**Directions:** When a line below contains the word "list", it counts toward the total; give that total and nothing besides.

**Material for the task:**
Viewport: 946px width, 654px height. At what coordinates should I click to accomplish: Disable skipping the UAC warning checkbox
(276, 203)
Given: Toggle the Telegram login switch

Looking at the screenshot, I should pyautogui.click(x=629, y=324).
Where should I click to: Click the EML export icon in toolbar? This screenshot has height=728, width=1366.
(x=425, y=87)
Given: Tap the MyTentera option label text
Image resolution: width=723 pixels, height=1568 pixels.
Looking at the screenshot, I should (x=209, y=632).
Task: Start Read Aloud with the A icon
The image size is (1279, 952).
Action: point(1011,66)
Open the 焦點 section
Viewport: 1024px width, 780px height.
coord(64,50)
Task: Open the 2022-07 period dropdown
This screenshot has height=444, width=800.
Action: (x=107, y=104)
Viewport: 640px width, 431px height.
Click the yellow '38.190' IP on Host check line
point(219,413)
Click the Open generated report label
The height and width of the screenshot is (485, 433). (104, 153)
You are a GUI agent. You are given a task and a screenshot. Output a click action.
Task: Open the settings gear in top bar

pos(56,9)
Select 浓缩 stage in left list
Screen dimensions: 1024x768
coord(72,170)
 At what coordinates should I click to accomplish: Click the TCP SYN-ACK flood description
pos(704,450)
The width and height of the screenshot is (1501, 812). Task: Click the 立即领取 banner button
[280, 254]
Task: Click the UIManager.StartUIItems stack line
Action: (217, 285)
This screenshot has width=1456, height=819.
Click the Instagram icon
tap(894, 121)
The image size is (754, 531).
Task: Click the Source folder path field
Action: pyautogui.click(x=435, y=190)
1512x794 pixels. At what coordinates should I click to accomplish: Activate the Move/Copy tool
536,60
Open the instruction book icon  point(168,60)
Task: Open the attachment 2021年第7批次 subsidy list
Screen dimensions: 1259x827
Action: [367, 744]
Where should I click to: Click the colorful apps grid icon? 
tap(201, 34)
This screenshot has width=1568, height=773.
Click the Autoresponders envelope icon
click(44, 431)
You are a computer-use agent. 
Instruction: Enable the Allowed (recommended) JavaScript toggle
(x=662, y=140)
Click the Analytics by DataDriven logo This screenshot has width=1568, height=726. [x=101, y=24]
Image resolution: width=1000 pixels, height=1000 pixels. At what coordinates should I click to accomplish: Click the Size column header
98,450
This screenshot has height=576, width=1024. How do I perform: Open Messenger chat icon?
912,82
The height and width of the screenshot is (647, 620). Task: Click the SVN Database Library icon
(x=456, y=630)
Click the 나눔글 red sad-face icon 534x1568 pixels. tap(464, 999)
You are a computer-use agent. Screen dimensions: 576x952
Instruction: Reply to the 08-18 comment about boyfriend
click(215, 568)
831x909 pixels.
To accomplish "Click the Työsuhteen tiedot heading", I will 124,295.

**Written answer:** 2